Mind and Hand

"Mens et Manus" (latin for "Mind and Hand") is the official motto of MIT. Lots of schools have Latin mottoes, and they are usually pretty bland. But mens et manus was — and still is — a radical social statement.

It says that knowing and doing are equally important. It's radical because the traditional academy and aristocratic class believed that doing was lesser work for lesser people. They were concerned only with knowing. "Veritas".

MIT is a world-leading place today because it turns out you can't really be great at knowing without also doing. You can't do cutting edge science without doing cutting-edge engineering to make new tools and gather better data. The closer you look, the fuzzier the distinction gets. "Mens et manus" is a statement that you aren't fully-educated until you appreciate both sides of the coin.

There is still plenty of social resistance to mens et manus. Many organizations are structured as if one caste of leaders should do all the thinking, and another caste of workers should do all the doing.
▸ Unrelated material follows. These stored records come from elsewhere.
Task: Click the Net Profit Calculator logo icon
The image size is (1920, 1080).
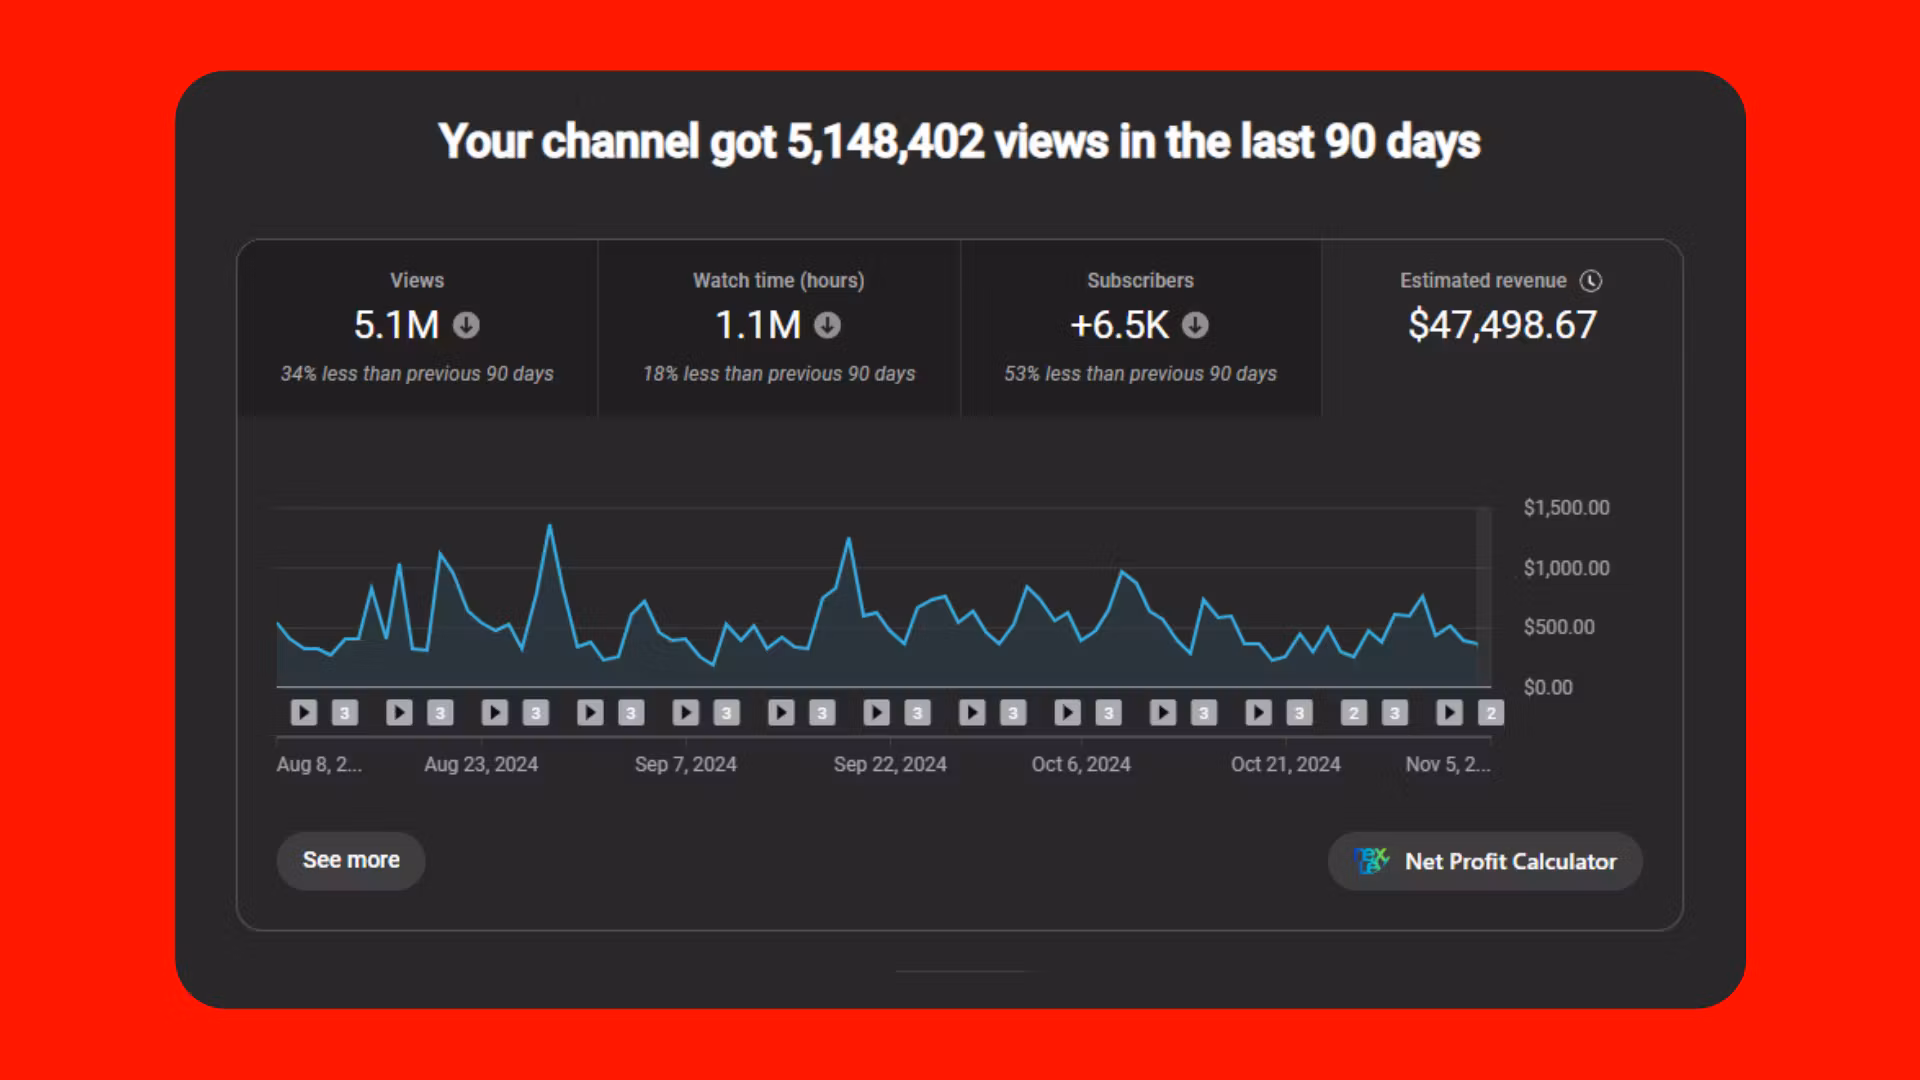Action: point(1371,861)
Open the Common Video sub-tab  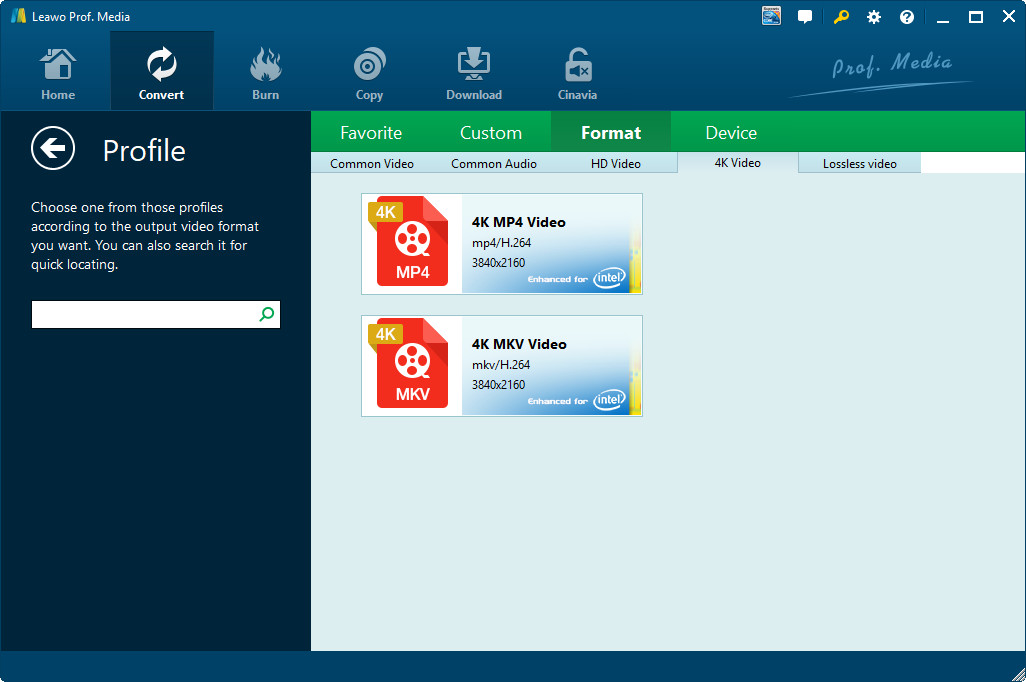(x=371, y=164)
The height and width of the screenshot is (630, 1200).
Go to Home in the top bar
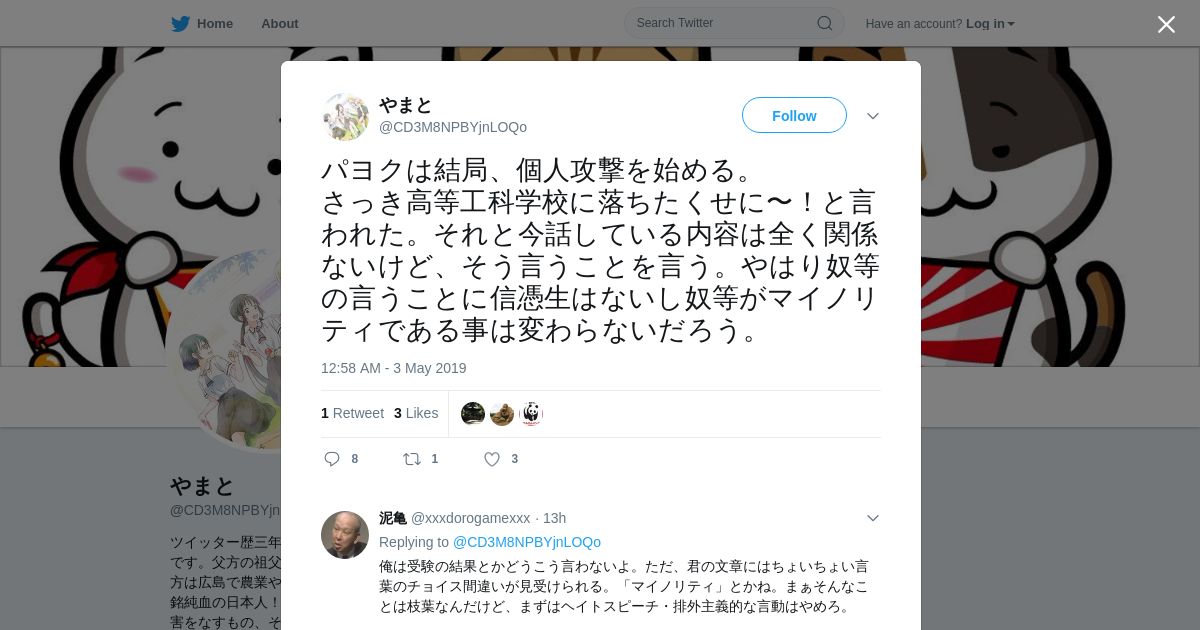pos(214,24)
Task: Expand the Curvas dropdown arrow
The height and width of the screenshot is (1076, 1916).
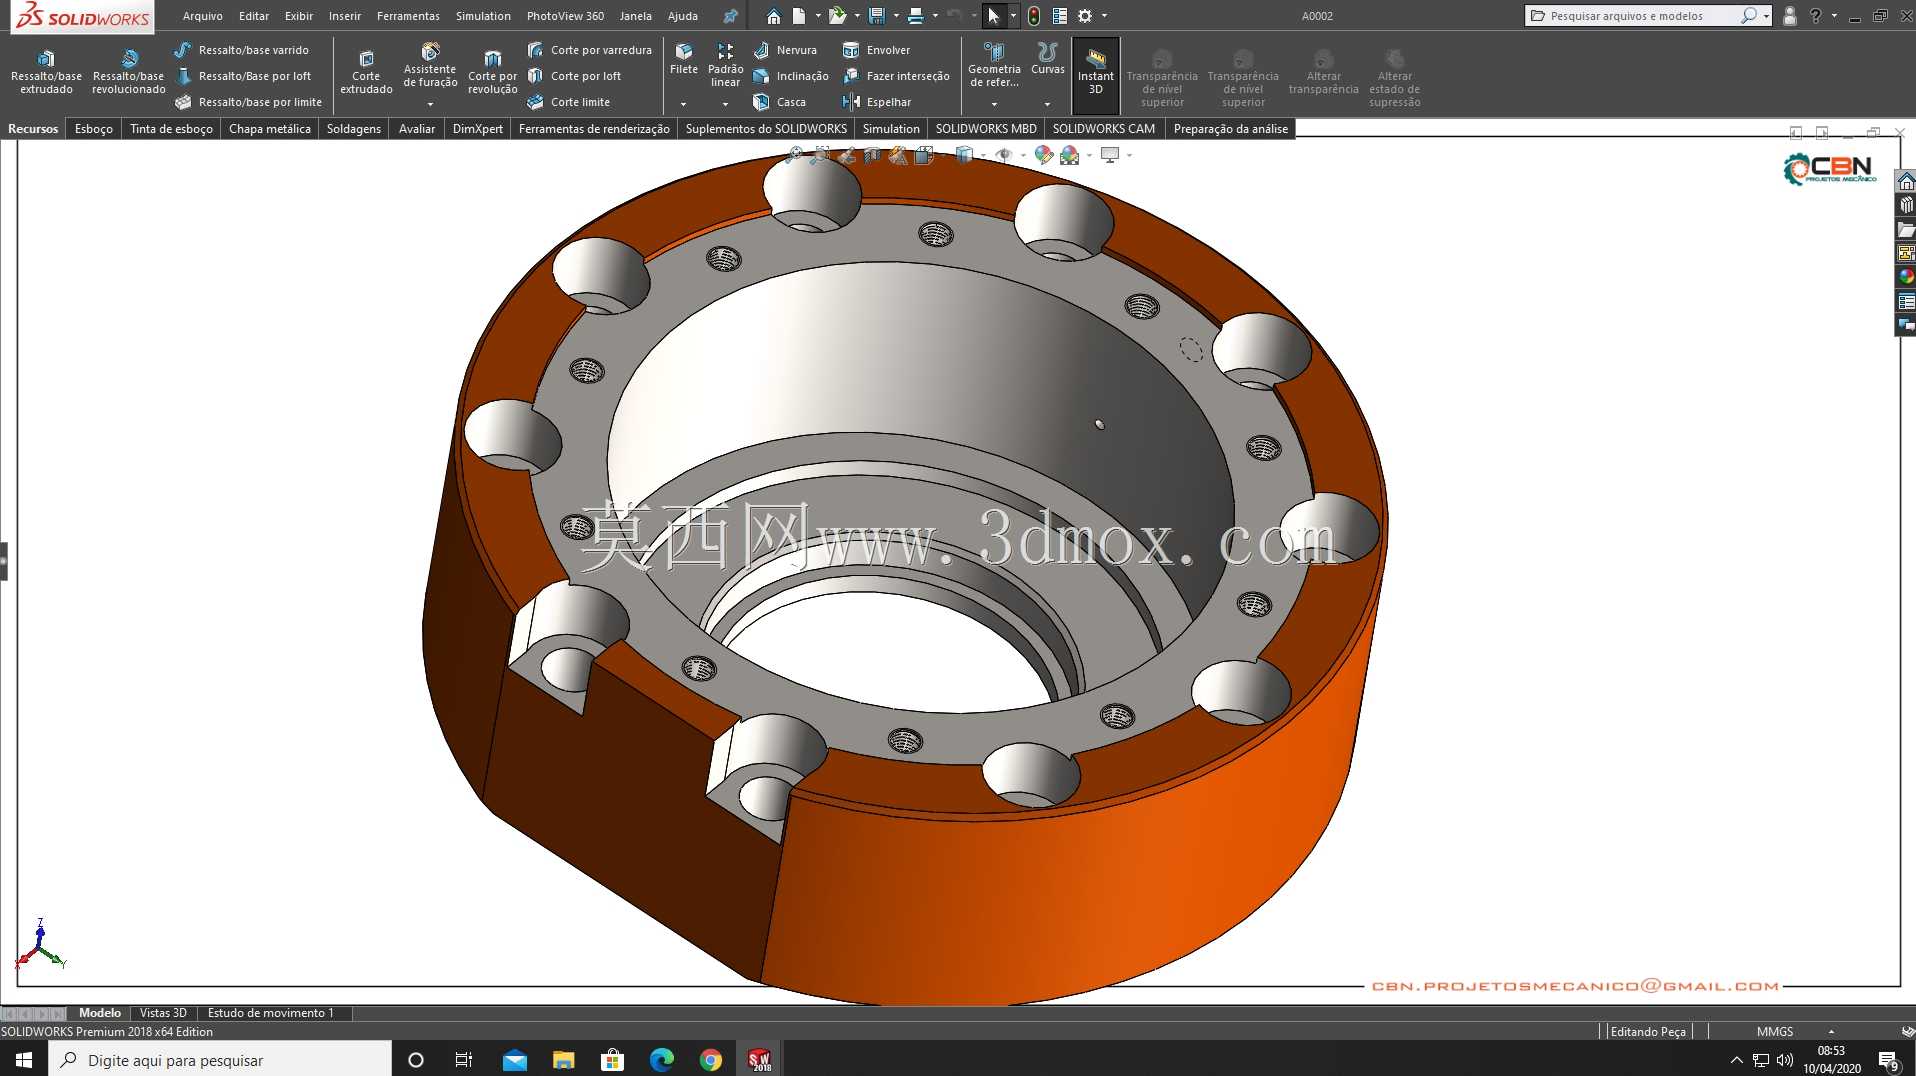Action: pos(1047,104)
Nowhere is that attitude more self-defeating than in software. Because software is one of the purest embodiments of the mens et manus duality: the act of knowing precisely what the software needs to do is identical to the act of making the software. But you can't know precisely what it needs to do until you try to make it.

In Memoriam

I was inspired to write this post today because I heard about the passing of Paul Gray. Professor Gray was an exemplar of mens et manus because despite rising to the highest leadership positions in the Institute, he still returned to doing the hard work of teaching big introductory courses to undergrads. And he did that work with immense energy and care for students.